Mike Pompeo durante su discurso en el Heritage Foundation
Mike Pompeo durante su discurso en el Heritage Foundation - REUTERS

EE.UU. promete aplicar a Irán las «sanciones más fuertes de la historia»

El secretario de Estado Mike Pompeo asegura que impondrán una presión financiera sin precedentes al régimen iraní

CORRESPONSAL EN WASHINGTONActualizado:

El paso adelante de Donald Trump y sus asesores para combatir la «amenaza iraní» avanza a marchas forzadas. Después de la ruptura unilateral del acuerdo nuclear de 2015, cuestionada por el resto de la comunidad internacional, este lunes la Administración estadounidense subió un segundo escalón con el anuncio de sus exigencias para suscribir un nuevo pacto con Teherán. Un demoledor dodecálogo dirigido al corazón del régimen de los ayatolás, obligado a decidir entre la renuncia plena a sus aspiraciones geopolíticas y militares en Oriente Próximo o el estrangulamiento de una economía que no se ha recuperado ni en los tres años desde el levantamiento de los últimos castigos económicos.

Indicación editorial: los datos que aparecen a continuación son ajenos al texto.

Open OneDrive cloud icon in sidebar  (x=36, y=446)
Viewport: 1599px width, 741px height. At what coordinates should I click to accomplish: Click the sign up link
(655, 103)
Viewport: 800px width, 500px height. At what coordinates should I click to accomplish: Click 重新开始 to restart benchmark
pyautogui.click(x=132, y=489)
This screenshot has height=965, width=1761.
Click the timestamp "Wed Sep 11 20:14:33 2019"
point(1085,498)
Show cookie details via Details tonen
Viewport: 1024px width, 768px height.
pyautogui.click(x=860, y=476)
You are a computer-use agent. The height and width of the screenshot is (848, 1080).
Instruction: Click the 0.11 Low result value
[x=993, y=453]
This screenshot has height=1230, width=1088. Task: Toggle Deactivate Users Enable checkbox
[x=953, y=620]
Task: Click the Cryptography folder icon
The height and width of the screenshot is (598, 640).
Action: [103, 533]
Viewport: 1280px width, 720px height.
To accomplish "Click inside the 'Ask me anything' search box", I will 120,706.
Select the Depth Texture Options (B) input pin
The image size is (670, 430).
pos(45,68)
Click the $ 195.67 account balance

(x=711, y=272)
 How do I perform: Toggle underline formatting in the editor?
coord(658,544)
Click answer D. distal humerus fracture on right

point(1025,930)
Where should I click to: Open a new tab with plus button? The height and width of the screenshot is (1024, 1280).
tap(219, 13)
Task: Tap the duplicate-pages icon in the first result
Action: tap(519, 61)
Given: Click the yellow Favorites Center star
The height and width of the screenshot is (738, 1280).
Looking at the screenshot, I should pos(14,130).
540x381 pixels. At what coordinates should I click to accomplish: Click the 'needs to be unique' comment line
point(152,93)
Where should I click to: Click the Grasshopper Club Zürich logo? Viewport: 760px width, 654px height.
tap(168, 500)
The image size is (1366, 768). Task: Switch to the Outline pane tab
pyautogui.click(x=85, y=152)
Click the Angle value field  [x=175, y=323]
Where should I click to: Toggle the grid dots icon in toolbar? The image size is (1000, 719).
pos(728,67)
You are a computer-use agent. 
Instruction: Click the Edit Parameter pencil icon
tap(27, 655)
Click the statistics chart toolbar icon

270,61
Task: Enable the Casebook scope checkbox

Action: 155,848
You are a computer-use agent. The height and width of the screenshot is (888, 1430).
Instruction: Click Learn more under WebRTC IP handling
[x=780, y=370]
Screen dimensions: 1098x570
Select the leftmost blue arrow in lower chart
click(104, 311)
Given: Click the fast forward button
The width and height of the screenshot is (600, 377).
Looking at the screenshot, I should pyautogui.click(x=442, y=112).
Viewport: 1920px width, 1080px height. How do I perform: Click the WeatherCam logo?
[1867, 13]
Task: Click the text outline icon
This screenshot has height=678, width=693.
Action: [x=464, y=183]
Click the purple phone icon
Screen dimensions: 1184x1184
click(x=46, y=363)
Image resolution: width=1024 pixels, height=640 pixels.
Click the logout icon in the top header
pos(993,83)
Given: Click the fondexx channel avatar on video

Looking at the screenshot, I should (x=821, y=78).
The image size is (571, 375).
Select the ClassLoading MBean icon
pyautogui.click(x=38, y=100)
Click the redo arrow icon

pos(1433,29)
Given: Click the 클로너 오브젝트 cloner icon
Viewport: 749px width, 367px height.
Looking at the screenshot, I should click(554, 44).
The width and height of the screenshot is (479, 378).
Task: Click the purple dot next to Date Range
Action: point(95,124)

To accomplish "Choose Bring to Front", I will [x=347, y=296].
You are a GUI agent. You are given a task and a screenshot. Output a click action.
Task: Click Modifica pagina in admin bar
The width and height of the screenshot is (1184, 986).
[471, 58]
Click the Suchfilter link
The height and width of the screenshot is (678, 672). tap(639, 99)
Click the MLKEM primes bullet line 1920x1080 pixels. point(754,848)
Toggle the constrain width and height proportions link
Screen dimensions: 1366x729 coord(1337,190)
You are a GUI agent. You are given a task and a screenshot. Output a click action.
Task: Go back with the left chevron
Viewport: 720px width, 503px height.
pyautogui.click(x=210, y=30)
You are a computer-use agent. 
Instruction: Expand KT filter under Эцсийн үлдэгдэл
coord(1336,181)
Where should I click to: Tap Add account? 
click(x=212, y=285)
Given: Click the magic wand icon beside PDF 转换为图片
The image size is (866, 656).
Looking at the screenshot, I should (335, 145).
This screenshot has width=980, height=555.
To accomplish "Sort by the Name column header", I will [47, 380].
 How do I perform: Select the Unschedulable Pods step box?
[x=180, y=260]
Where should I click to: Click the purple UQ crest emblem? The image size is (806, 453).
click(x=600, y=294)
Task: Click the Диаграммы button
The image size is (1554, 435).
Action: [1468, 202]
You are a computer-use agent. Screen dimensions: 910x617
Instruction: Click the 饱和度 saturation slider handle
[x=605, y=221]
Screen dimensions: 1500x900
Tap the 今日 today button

La expresión del secretario de Estado, Mike Pompeo, resume por si sola todas las intenciones de la nueva estrategia norteamericana: «Vamos a aplicar a Irán las mayores sanciones de la historia». Una forma implícita de reconocer que el encontronazo es cuestión de tiempo. A medida que Washington descubre sus cartas, se reduce el margen para un entendimiento, no sólo con Teherán, en un callejón sin salida ante la dureza de las demandas, sino también con los aliados europeos, conscientes de que la determinación de Trump no tiene marcha atrás y de que la actividad comercial de sus empresas va a quedar comprometida. La apertura del nuevo jefe de la diplomacia estadounidense a negociar un nuevo acuerdo nuclear sonó ayer a un brindis al sol previo a la batería de requerimientos que Irán no va a cumplir.

Al punto de partida

La relación de demandas supone en la práctica la vuelta al punto de partida previo al acuerdo nuclear que el presidente Obama suscribió con toda la comunidad internacional. Entonces, pese a la continua aplicación de sanciones, Teherán había logrado desarrollar su actividad de enriquecimiento de uranio y reprocesamiento de plutonio hasta situarse a las puertas de su gran objetivo: la capacidad de contar con armas nucleares. El mensaje que envió ayer Pompeo pretende ser alternativa al aplazamiento de diez años, hasta 2025, que supone el acuerdo en vigor, que su antecesor John Kerry, uno de sus muñidores, calificó de «el menos malo de los posibles». No en vano, el dodecálogo de Pompeo otorga el carácter de indefinidas a todas las renuncias iraníes.

EE.UU. reabre ahora el melón, no para la renegociación y la escritura de otro pacto, sino para frenar frontalmente la creciente influencia de Irán en Oriente Próximo, reforzada peligrosamente con la victoriosa implantación en Siria, según Washington. Con el apoyo de Israel y Arabia Saudí, los dos enemigos de Teherán casi por definición y a los que Pompeo cita expresamente en sus advertencias, la nueva filosofía norteamericana se resume así: «Irán tiene derecho a defender a su gente, pero sus acciones no pueden poner en peligro al resto del mundo».

La esencia de las demandas estadounidenses apunta a impedir, «para siempre», la consolidación del país persa como potencia nuclear, que amenazaría la existencia de los aliados israelí y de los países del Golfo. Para ello, avisa a Irán de que debe poner fin a toda su actividad nuclear, pero «de manera tangible, demostrada y sostenida», para lo que le insta a informar de todas sus plantas y actividades a la Agencia Internacional para la Energía Atómica (AIEA). Pero va más allá del contenido del actual acuerdo, al exigir al régimen parar «el desarrollo de misiles balísticos». La otra prioridad señala a los apoyos que mantiene Teherán a los grupos terroristas, bien sean milicias ajenas (Hizbolá, Hamás…), como grupos propios (Qods Force).

Como era de esperar, la primera autoridad iraní, el presidente Rohaní, rechazó pocas horas después las demandas de EE.UU., al que advirtió de que «el resto del mundo no dejará que decidan por ellos». Y descalificó a Pompeo: «¿Quién eres tú para decidir el futuro de Irán y de los demás?».